_The request_
Output the records below as a Markdown table with the columns Row and Line, giving each line its row number and skipping blank lines.

_Recorded information_
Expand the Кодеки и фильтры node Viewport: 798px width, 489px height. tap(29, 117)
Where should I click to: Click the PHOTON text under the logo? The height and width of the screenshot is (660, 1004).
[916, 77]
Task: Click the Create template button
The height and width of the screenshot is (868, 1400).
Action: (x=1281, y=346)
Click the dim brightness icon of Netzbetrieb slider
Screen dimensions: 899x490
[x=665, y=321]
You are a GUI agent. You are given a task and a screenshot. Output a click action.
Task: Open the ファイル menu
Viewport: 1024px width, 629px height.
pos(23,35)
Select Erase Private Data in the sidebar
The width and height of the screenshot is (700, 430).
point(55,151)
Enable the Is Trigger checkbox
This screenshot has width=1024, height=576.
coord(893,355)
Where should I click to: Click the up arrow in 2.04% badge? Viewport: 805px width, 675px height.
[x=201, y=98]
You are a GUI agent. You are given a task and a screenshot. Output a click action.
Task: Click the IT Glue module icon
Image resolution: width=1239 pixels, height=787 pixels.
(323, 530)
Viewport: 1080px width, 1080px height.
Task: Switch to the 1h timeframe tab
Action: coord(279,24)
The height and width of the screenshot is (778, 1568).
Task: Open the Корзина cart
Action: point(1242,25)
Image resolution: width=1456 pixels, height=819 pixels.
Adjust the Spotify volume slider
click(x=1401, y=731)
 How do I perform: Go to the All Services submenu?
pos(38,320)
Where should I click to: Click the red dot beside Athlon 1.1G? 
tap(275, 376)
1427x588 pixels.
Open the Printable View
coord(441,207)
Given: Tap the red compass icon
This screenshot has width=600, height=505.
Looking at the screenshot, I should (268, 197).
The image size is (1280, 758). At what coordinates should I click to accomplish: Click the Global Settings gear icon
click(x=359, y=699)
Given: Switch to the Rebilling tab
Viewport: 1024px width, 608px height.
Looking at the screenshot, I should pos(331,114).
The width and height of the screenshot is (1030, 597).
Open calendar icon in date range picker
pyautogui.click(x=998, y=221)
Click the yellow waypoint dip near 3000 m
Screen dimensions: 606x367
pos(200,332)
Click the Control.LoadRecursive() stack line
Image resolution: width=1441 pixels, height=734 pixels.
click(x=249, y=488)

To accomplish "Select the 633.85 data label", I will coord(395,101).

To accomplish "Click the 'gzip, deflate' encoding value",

_Solution below_
| Row | Line |
|---|---|
| 1 | Expand the Кодеки и фильтры node Viewport: 798px width, 489px height. tap(29, 117) |
| 2 | Where should I click to: Click the PHOTON text under the logo? The height and width of the screenshot is (660, 1004). |
| 3 | [916, 77] |
| 4 | Task: Click the Create template button |
| 5 | The height and width of the screenshot is (868, 1400). |
| 6 | Action: (x=1281, y=346) |
| 7 | Click the dim brightness icon of Netzbetrieb slider |
| 8 | Screen dimensions: 899x490 |
| 9 | [x=665, y=321] |
| 10 | You are a GUI agent. You are given a task and a screenshot. Output a click action. |
| 11 | Task: Open the ファイル menu |
| 12 | Viewport: 1024px width, 629px height. |
| 13 | pos(23,35) |
| 14 | Select Erase Private Data in the sidebar |
| 15 | The width and height of the screenshot is (700, 430). |
| 16 | point(55,151) |
| 17 | Enable the Is Trigger checkbox |
| 18 | This screenshot has width=1024, height=576. |
| 19 | coord(893,355) |
| 20 | Where should I click to: Click the up arrow in 2.04% badge? Viewport: 805px width, 675px height. |
| 21 | [x=201, y=98] |
| 22 | You are a GUI agent. You are given a task and a screenshot. Output a click action. |
| 23 | Task: Click the IT Glue module icon |
| 24 | Image resolution: width=1239 pixels, height=787 pixels. |
| 25 | (323, 530) |
| 26 | Viewport: 1080px width, 1080px height. |
| 27 | Task: Switch to the 1h timeframe tab |
| 28 | Action: coord(279,24) |
| 29 | The height and width of the screenshot is (778, 1568). |
| 30 | Task: Open the Корзина cart |
| 31 | Action: point(1242,25) |
| 32 | Image resolution: width=1456 pixels, height=819 pixels. |
| 33 | Adjust the Spotify volume slider |
| 34 | click(x=1401, y=731) |
| 35 |  How do I perform: Go to the All Services submenu? |
| 36 | pos(38,320) |
| 37 | Where should I click to: Click the red dot beside Athlon 1.1G?  |
| 38 | tap(275, 376) |
| 39 | 1427x588 pixels. |
| 40 | Open the Printable View |
| 41 | coord(441,207) |
| 42 | Given: Tap the red compass icon |
| 43 | This screenshot has width=600, height=505. |
| 44 | Looking at the screenshot, I should (268, 197). |
| 45 | The image size is (1280, 758). At what coordinates should I click to accomplish: Click the Global Settings gear icon |
| 46 | click(x=359, y=699) |
| 47 | Given: Switch to the Rebilling tab |
| 48 | Viewport: 1024px width, 608px height. |
| 49 | Looking at the screenshot, I should pos(331,114). |
| 50 | The width and height of the screenshot is (1030, 597). |
| 51 | Open calendar icon in date range picker |
| 52 | pyautogui.click(x=998, y=221) |
| 53 | Click the yellow waypoint dip near 3000 m |
| 54 | Screen dimensions: 606x367 |
| 55 | pos(200,332) |
| 56 | Click the Control.LoadRecursive() stack line |
| 57 | Image resolution: width=1441 pixels, height=734 pixels. |
| 58 | click(x=249, y=488) |
| 59 | To accomplish "Select the 633.85 data label", I will coord(395,101). |
| 60 | To accomplish "Click the 'gzip, deflate' encoding value", |